From
ArtArabia.com
National News
Stella in bed with army's Safi
By Rafy Kourouian
Jun 2, 2003, 03:15
Al Ahram Beverages Company (ABC), Egypt's monopoly brewer, is forging a strategic alliance with an Egyptian Army-owned mineral water bottler.
In a press release, chairman Ahmed Zayat announced that ABC had entered into an exclusive nationwide distribution agreement with premium bottled mineral water company, Safi. The deal allows ABC to distribute Safi through its nationwide network of 29 warehouses and its fleet of over 400 trucks, while the Egyptian Army, the owner of Safi, will continue its control over production.
ABC's foray into the mineral water market is part of its product diversification and excess capacity utilization strategy.
"We want to be a full-fledged beverage company which means water, wine, alcohol, non-alcohol, soft drinks. We have all this. We are the only company in Egypt that can offer this gamut of different products," Zayat told Reuters< in an interview.
"Water, we think, is a very under-utilized market in Egypt... The coup in the whole thing is being in bed with the army."
ABC has set up Reach, a dedicated distribution firm, to market the water which is bottled at source in the Siwa oasis southwest of Cairo.
Zayat said that Reach's contract with the army would raise ABC's profile and ease distribution of the parent company's most famous product, Stella beer, frowned upon by some in Egypt's overwhelmingly Muslim population.
Alcohol consumption is high in the south, Zayat said. Muslim militant groups seeking to transform Egypt into a purist Islamist state through violence are active in the area.
Zayat said it was the police, not the militants, who made it virtually impossible to sell beer in the south, where thousands of policemen are deployed in the struggle against the Islamists.
"This distribution firm will help us to break into Upper Egypt. When you are carrying our products and other products, and some of these products belong to the army, the local police will think twice about bothering you," he said.

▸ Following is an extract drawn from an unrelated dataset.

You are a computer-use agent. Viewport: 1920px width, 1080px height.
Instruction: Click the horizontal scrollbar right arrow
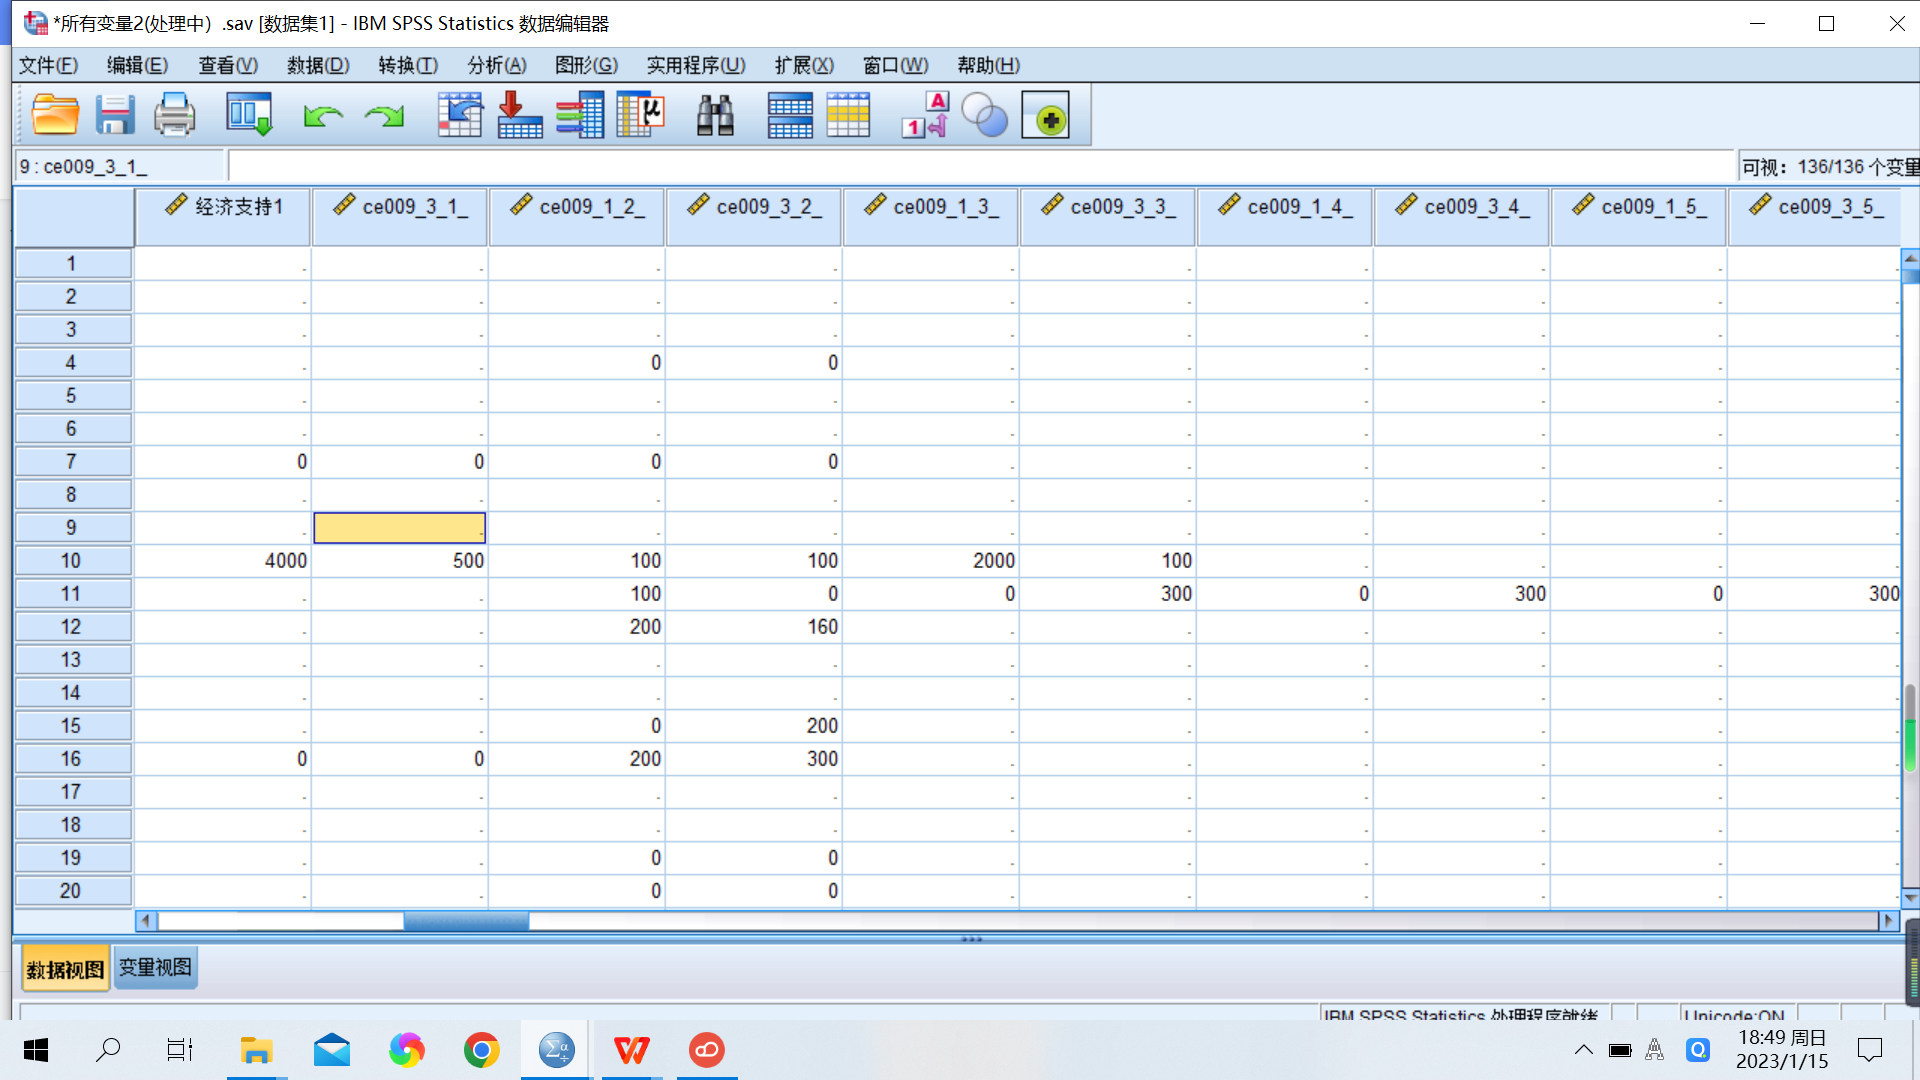coord(1888,920)
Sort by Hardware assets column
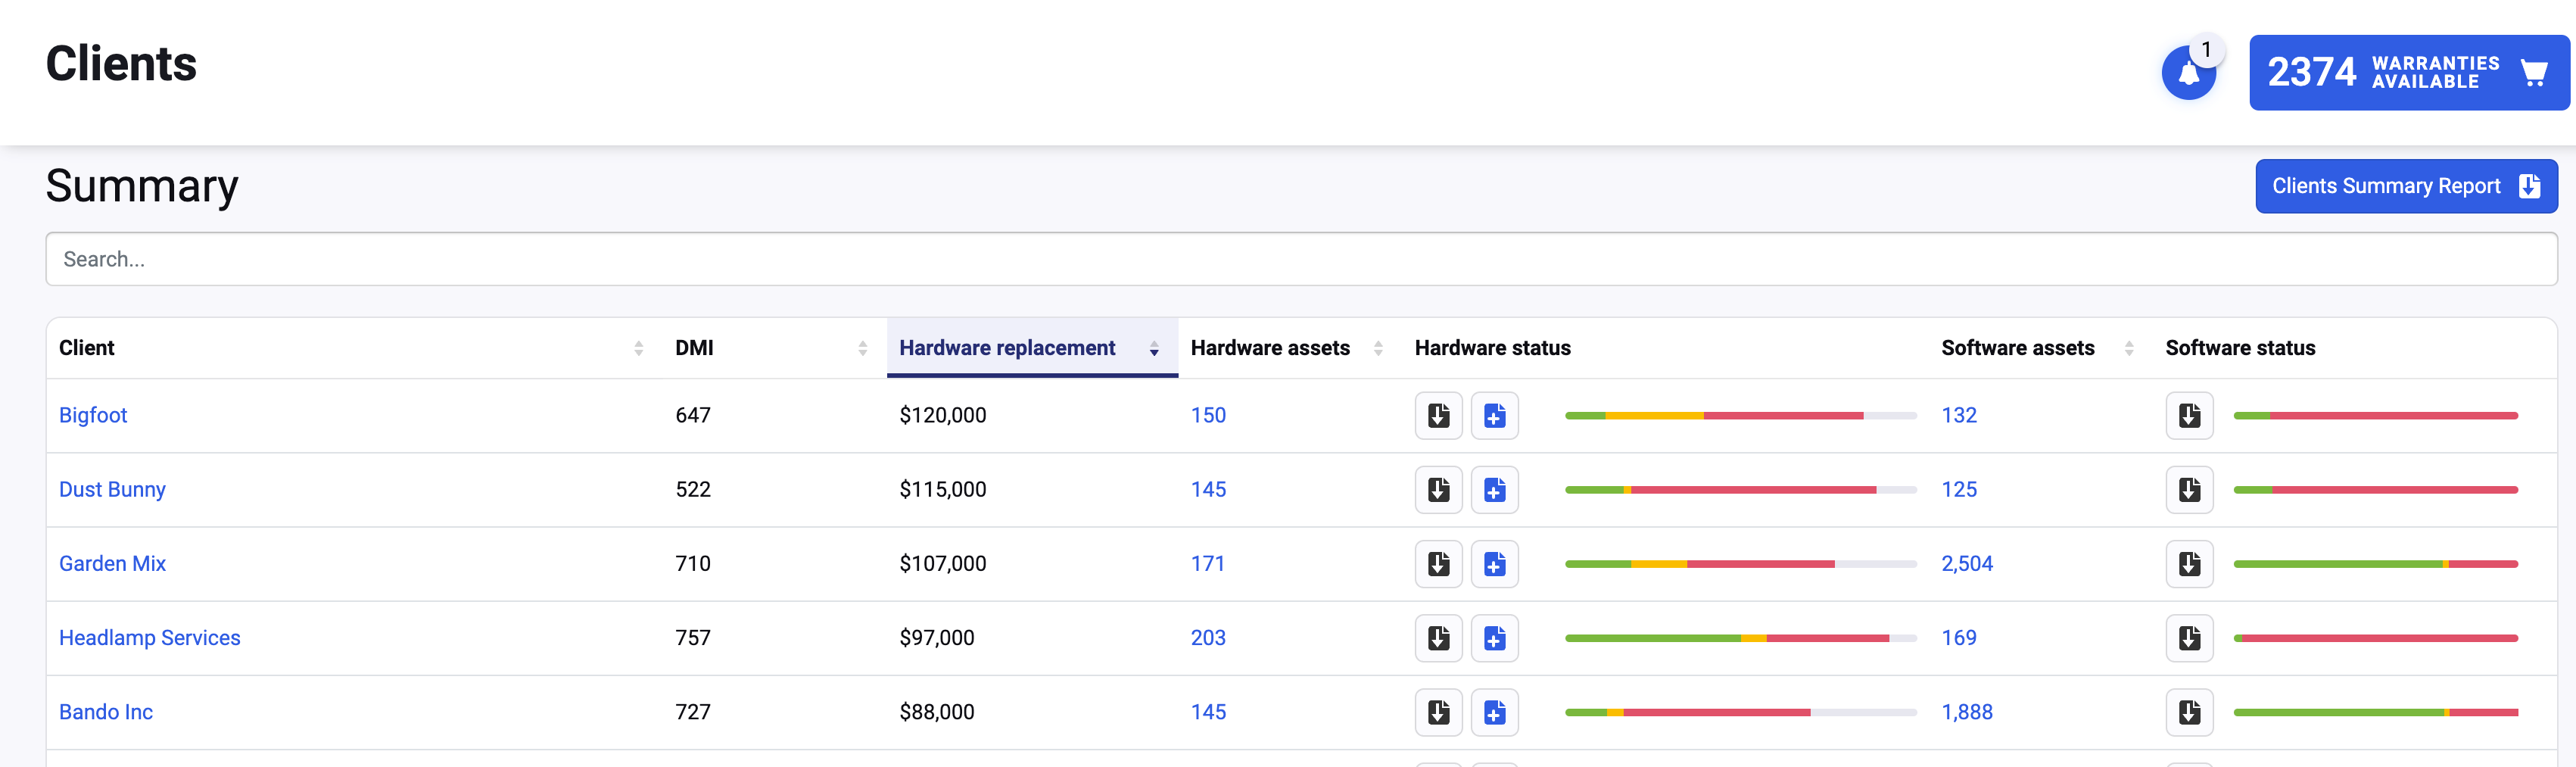Viewport: 2576px width, 767px height. pos(1378,348)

"Upper Egypt is locked. If I can break into it, then all the beer that can be produced in Egypt won't be enough because the biggest drinkers are the Upper Egyptians," he said.
Under the agreement, Safi bottles will carry ABC's logo. Zayat picked Safi, which has a 15 percent share of Egypt's market of seven to eight million cases a year, because it is recommended by the US Health Department and the US Army.
"We believe we can double Safi's market share within the year. Tiny is an underestimation when we talk about Egypt's water market... By international standards it should be 45 to 60 million cases a year," Zayat said.
"In Safi distribution, we're making a minimum profit margin of 30 percent. It has very lucrative earnings."
Zayat has been revamping and reshaping ABC since his US-based Luxor Group bought a controlling stake last year.
Brokers say the privatization was one of the most successful for the government, which had owned the brewery since 1963.
In May, ABC signed an agreement with Irish brewer Guinness, part of Diageo Plc., to make and market its famous black beer in the Middle East. ABC already has a deal with Denmark's Carlsberg to build a $43 million brewery which will start production of the Green Label beer by mid-1999.
In addition to alcoholic and non-alcoholic beers, ABC produces soft drinks under license from US firm Royal Crown Cola, a part of Triarc. It holds 90 percent of Egypt's beer market and 95 percent of its non-alcoholic beer market.
Zayat said ABC was negotiating distribution deals with a snacks firm to make up for revenue lost during winter, when beer sales normally slip.
He has signed an agreement with the local unit of PepsiCo Inc. to can the cola at ABC's Sharkiya factory.
"The most important thing for us is to be a whole diversified firm," Zayat said.
ABC's main local competition is business tycoon Samih Sawiris of Orascom, who has teamed up with Germany's Lowenbrau to set up a $30 million brewery in a Red Sea resort. Another local businessman is setting up a separate brewery.